Areas covered: A PubMed search was conducted for relevant literature. Secukinumab, ixekizumab, and brodalumab are anti IL-17 inhibitors currently approved for the treatment of moderate-to-severe plaque psoriasis. The efficacy and safety data from key phase III clinical trials are reviewed here.
Expert opinion: By targeting a key mediator of the interleukin-23/T helper 17 pathway, IL-17 antagonists are an effective treatment for plaque psoriasis. It has demonstrated efficacy and a favorable safety profile in key phase III clinical trials. In addition to efficacy, IL-17 antagonists have also shown long-term maintenance of treatment response and a quick onset of action. The efficacy of IL-17 inhibitors in the treatment of moderate-to-severe psoriasis underscores the importance of the IL-23/Th17 pathway in the pathogenesis of psoriasis.
Article highlights
IL-23/IL-17 pathway in critical axis in the pathogenesis of psoriasis, and IL-17A is the primary effector.
Secukinumab and ixekizumab are monoclonal antibodies to IL-17A. Brodalumab is a monoclonal antibody to IL-17RA.
IL-17 antagonists have demonstrated efficacy, long-term maintenance of treatment response, and a quick onset of action.

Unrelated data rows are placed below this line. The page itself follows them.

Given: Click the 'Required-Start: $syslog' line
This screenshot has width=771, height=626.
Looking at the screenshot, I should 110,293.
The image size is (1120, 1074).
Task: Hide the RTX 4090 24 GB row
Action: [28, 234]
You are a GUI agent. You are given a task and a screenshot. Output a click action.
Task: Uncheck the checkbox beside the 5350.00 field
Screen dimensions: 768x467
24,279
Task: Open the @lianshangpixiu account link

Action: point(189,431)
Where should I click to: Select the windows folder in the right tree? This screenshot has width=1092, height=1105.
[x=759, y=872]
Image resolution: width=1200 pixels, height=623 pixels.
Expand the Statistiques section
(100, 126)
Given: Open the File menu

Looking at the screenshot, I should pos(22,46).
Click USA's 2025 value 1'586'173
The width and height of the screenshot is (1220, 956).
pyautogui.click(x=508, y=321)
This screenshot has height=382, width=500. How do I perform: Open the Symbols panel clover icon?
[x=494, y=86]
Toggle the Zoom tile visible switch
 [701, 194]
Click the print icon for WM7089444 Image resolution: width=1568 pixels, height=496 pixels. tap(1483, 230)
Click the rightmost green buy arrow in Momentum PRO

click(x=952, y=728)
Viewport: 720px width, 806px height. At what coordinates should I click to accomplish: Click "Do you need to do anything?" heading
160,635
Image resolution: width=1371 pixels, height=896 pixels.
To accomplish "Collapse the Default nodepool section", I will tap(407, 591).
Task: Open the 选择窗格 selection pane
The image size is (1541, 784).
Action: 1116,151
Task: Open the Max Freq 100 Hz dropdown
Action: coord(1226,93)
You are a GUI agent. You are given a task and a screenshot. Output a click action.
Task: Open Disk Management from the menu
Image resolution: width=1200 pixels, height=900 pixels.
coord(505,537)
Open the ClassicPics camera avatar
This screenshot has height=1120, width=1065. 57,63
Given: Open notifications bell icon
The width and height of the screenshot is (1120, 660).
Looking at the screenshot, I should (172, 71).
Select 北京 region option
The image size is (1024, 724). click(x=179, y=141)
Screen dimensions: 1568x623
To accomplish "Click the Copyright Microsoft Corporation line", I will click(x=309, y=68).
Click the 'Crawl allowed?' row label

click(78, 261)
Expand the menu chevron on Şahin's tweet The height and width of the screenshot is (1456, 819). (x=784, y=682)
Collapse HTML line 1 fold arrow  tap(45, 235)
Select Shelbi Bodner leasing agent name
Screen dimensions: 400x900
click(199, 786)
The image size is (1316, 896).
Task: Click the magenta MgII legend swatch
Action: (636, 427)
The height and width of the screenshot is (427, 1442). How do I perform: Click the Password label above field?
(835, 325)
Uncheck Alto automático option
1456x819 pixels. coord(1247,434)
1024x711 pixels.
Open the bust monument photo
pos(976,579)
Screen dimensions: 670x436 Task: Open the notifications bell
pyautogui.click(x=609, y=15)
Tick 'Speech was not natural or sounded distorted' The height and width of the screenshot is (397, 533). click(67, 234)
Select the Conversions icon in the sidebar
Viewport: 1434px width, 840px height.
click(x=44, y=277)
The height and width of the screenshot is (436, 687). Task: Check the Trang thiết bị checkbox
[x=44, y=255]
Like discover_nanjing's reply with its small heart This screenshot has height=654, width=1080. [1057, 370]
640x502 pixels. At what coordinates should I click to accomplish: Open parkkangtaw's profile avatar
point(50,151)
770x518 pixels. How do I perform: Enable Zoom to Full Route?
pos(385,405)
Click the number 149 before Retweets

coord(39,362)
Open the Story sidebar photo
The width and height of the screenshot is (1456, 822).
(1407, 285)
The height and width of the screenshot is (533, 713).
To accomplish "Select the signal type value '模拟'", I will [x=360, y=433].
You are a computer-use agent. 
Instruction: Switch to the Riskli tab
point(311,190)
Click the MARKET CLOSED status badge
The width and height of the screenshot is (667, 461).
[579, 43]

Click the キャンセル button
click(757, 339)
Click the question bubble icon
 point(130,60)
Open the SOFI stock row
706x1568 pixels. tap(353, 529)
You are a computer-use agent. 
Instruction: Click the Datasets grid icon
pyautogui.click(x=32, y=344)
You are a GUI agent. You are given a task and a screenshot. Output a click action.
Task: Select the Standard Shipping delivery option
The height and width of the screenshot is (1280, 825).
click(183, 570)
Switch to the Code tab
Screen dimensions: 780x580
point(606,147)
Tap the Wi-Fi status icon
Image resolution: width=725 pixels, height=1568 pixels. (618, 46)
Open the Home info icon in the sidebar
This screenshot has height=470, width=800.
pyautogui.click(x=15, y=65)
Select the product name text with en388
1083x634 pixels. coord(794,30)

Important side effects include increased risk of mucocutaneous candidiasis, neutropenia, and IBD exacerbations.
Bimekizumab and M1096 are IL-17A and IL-17F antibodies currently in development.
Declaration of interest
T Bhutani has received research or grant funding from Eli Lilly, Janssen, Merck, Celgene and Regeneron. W Liao has received research or grant funding from Abbvie, Amgen, Janssen, Novartis, Pfizer, and Regeneron. The authors have no other relevant affiliations or financial involvement with any organization or entity with a financial interest in or financial conflict with the subject matter or materials discussed in the manuscript apart from those disclosed.
Reviewer disclosures
A reviewer on this manuscript has disclosed participation as a PI/SI, advisor and/or invited speaker for Novartis, Leo, Lilly, Janssen, Abbvie and Almirall. Peer reviewers on this manuscript have no other relevant financial relationships or otherwise to disclose.